Only a number is expected: how many lines in the data below contain the word "Expand".

━━ Data listing

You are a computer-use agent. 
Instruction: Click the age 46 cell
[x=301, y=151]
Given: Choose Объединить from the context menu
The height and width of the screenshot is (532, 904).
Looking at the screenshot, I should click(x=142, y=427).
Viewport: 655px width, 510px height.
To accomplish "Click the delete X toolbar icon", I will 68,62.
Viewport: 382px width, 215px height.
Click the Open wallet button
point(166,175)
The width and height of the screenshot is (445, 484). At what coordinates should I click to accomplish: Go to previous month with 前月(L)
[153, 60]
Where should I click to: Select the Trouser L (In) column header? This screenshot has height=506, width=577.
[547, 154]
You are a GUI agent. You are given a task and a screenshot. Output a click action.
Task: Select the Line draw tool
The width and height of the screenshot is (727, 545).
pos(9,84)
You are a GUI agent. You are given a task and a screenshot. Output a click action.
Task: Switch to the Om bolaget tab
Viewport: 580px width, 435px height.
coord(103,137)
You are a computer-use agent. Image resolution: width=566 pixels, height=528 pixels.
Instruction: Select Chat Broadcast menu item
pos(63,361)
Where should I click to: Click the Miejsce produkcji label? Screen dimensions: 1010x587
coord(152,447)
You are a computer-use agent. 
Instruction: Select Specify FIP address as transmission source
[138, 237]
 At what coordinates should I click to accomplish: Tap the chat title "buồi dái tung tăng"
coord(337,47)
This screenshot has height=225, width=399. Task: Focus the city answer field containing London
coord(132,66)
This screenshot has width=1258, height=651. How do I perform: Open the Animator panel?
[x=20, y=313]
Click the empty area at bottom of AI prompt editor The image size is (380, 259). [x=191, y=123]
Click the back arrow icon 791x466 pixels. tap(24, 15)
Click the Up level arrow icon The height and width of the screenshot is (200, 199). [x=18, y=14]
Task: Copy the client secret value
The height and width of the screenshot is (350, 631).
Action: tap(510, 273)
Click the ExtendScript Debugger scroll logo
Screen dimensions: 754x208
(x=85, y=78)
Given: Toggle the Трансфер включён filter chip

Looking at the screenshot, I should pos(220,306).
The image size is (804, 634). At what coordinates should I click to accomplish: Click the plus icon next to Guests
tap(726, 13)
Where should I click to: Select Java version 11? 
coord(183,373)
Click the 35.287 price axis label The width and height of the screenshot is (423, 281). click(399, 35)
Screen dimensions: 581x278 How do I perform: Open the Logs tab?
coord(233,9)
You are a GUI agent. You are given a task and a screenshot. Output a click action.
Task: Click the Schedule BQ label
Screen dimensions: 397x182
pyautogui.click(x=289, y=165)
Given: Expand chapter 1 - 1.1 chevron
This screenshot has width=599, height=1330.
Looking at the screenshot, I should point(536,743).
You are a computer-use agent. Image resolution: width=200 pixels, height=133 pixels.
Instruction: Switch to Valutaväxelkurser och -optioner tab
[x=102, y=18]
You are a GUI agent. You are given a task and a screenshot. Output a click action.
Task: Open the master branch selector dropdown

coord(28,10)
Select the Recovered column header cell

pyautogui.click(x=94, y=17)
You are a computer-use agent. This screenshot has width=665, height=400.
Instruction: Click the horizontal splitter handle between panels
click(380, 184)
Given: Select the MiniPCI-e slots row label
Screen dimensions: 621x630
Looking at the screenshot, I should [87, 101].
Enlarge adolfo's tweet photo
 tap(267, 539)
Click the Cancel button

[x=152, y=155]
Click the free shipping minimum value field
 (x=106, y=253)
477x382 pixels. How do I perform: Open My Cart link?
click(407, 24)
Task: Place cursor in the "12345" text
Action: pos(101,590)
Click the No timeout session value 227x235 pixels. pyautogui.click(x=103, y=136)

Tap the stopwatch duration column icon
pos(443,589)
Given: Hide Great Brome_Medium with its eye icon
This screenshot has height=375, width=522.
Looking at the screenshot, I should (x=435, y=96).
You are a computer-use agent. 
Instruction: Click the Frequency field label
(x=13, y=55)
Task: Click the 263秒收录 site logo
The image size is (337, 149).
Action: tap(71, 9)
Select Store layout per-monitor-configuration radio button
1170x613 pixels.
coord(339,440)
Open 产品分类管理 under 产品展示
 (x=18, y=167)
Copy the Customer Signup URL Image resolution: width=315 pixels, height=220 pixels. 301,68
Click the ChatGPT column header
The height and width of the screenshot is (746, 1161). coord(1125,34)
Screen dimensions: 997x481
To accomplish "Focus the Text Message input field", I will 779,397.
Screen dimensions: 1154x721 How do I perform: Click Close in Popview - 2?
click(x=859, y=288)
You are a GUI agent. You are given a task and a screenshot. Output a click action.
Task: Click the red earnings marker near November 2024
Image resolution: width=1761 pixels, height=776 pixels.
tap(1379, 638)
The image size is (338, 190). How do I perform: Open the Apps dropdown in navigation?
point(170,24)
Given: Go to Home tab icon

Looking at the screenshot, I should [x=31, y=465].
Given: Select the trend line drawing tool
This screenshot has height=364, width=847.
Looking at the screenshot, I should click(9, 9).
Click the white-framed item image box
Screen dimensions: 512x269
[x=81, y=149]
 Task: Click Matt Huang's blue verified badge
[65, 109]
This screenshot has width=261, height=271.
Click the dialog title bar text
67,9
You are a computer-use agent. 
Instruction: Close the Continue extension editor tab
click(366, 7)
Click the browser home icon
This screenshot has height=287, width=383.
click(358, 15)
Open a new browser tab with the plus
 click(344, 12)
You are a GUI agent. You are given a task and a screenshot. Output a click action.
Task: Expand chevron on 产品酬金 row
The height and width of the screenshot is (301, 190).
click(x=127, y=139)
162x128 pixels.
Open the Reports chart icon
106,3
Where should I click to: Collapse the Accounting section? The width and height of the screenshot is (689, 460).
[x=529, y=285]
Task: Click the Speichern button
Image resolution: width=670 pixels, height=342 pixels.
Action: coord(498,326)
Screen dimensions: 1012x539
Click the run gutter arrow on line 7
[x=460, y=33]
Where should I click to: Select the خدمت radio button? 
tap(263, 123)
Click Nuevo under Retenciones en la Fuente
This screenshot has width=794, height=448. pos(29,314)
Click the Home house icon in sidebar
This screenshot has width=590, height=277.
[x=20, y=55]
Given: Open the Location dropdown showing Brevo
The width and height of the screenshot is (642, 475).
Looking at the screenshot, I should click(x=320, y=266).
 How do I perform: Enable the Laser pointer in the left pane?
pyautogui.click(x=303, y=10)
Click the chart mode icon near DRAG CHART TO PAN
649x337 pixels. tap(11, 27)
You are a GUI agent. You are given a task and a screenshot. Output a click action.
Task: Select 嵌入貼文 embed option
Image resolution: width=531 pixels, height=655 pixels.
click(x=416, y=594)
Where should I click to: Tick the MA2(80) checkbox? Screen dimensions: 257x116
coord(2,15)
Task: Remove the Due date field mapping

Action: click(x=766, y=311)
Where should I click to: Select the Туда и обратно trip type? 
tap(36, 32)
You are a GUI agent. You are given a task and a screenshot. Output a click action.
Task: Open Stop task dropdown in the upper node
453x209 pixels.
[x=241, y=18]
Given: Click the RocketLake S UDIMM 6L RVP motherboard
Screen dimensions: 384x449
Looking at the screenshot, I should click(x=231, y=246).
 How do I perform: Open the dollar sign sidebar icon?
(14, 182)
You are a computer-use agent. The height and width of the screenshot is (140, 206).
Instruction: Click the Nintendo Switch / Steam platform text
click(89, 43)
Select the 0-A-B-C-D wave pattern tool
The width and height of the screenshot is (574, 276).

━━━━

[Reply to the task]
2